# Records to process
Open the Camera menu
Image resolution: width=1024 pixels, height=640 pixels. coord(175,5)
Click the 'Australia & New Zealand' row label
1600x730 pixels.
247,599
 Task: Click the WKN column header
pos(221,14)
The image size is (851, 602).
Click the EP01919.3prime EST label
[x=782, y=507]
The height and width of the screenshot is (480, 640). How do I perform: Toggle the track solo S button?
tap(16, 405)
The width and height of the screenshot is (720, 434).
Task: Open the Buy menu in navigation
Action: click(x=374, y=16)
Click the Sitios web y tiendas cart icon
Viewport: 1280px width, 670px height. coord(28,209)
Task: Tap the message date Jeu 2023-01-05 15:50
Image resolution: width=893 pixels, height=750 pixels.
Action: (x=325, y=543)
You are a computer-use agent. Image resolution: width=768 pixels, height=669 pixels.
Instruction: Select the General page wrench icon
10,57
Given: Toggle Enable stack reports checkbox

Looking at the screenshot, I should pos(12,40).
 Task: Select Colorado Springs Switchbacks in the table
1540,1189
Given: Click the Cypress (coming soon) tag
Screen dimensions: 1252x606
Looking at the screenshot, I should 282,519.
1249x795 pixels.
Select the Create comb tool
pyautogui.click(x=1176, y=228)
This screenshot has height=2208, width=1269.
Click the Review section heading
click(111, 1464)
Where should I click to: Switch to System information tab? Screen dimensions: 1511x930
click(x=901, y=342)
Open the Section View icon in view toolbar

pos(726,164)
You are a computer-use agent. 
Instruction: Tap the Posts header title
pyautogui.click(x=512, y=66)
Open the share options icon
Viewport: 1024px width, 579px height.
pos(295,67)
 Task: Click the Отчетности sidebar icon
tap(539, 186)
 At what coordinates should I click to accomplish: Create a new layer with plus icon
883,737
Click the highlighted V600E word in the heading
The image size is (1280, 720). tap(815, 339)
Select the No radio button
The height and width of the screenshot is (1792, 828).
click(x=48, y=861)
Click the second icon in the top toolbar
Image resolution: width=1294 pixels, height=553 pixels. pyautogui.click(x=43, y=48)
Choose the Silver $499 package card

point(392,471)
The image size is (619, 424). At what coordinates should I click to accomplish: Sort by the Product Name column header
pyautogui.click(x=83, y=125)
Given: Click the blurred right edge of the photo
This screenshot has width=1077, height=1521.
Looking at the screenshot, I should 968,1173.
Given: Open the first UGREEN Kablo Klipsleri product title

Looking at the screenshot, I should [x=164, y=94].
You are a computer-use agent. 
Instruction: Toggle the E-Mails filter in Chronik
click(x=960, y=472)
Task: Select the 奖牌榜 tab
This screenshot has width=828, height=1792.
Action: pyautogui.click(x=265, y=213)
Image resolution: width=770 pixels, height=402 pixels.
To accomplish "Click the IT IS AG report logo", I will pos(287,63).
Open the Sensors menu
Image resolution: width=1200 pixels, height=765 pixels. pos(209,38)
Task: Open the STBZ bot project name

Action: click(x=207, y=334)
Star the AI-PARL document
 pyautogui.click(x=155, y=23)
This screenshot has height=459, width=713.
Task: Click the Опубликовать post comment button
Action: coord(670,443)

# Prompt
Starting from the line that contains "Open the Sensors menu", transcribe each line to the end of the records above. Please add nothing.

# Reply to the task
Open the Sensors menu
Image resolution: width=1200 pixels, height=765 pixels. pos(209,38)
Task: Open the STBZ bot project name

Action: click(x=207, y=334)
Star the AI-PARL document
 pyautogui.click(x=155, y=23)
This screenshot has height=459, width=713.
Task: Click the Опубликовать post comment button
Action: coord(670,443)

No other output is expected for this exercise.